Os smartphones têm uma tela de 5.1 polegadas com resolução QHD SuperAmoled. São 2.560 pixels por 1.440, com resolução de 577 ppi, o que torna a imagem dos aparelhos a mais nítida do mercado até o momento. Além disso, a tela é protegida pelo resistente Gorila Glass 4, que evita danos, caso de pequenos acidentes do cotidiano.
O aparelho também traz um novo sensor de digital, que foi aprimorado para "liberar" o aparelho apenas com um toque. Os smartphones vão rodar o novo Android Lollipop. "A interface foi aprimorada e ficou mais fluida, simples e limpa, em termos de usabilidade", garante Ricardo Araújo, gerente de produtos da Samsung no Brasil.

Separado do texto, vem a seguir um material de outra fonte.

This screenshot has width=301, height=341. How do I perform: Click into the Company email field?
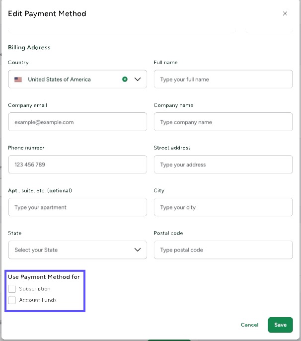click(77, 122)
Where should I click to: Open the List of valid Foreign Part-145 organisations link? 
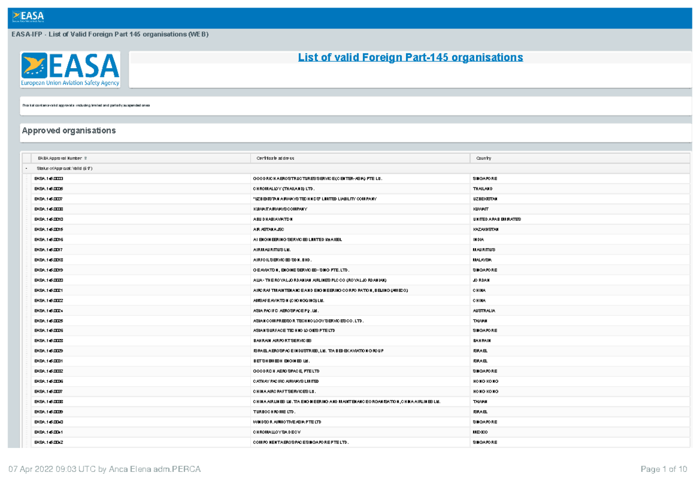pos(410,57)
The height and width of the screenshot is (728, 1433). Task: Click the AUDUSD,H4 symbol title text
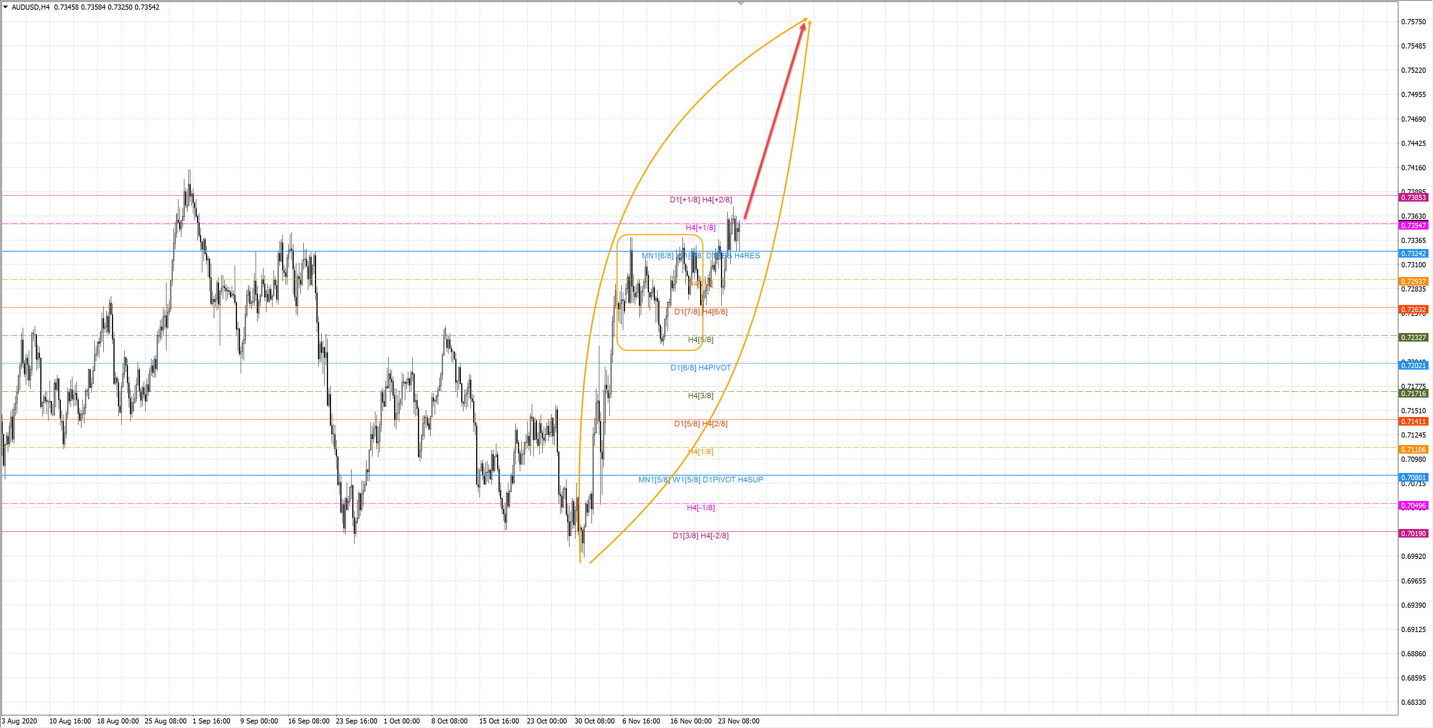click(x=31, y=7)
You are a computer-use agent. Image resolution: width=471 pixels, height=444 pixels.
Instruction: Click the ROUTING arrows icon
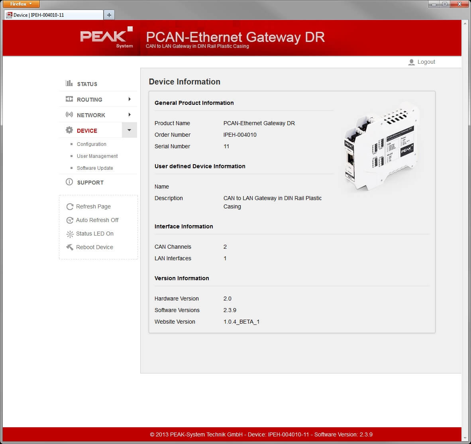(69, 99)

Os aparelhos terão câmera traseira de 16MP, com estabilização ótica para fotos é capaz de gravar vídeos em 4K (alta resolução) e em câmera lenta; e uma frontal de 5MP, que foi melhorada para tornar a experiência das selfies mais fácil para os usuários.
A novidade é que os S6 e seu irmão Edge são "unibody". Ou seja, a bateria não é removível, como o usado pela empresa nos últimos modelos da linha. Porém, Quintas garante que a mudança não vai ser prejudicial para o usuário. "A gente traz com o aparelho um carregador que consegue com dez minutos de carga quatro horas de uso e o carregador sem fio já embutido no produto", explica ele.
Novo modelo contará com carregador sem fio
Novo modelo contará com carregador sem fio Foto: Fabrício Provenzano
O processador dos smartphones é um Exynos 7420, que conta com oito núcleos, além de ter 3G de memória RAM. Os novos Galaxy trazem ainda conexão 4G, Wi-Fi, Bluetooth e o nov serviço Samsung Pay, para a execução de pagamentos sem a necessidade da apresentação de cartão de crédito.
Com as configurações "pesadas", o execução de jogos nos aparelhos promete impressionar. Araújo explica: "Esse é o melhor dispositivo móvel para games do mundo".
Os aparelhos chegam nas cores preto, branco e dourado. Mas o S6 Edge terá uma cor verde esmeralda exclusivamente.
Os representantes da Samsung estão otimistas no sucesso dos aparelhos no mercado nacional. Para eles, os smartphones serão "os queridinhos dos brasileiros", que traz como lema "a inovação começa agora".
* O repórter viajou a convite da Samsung.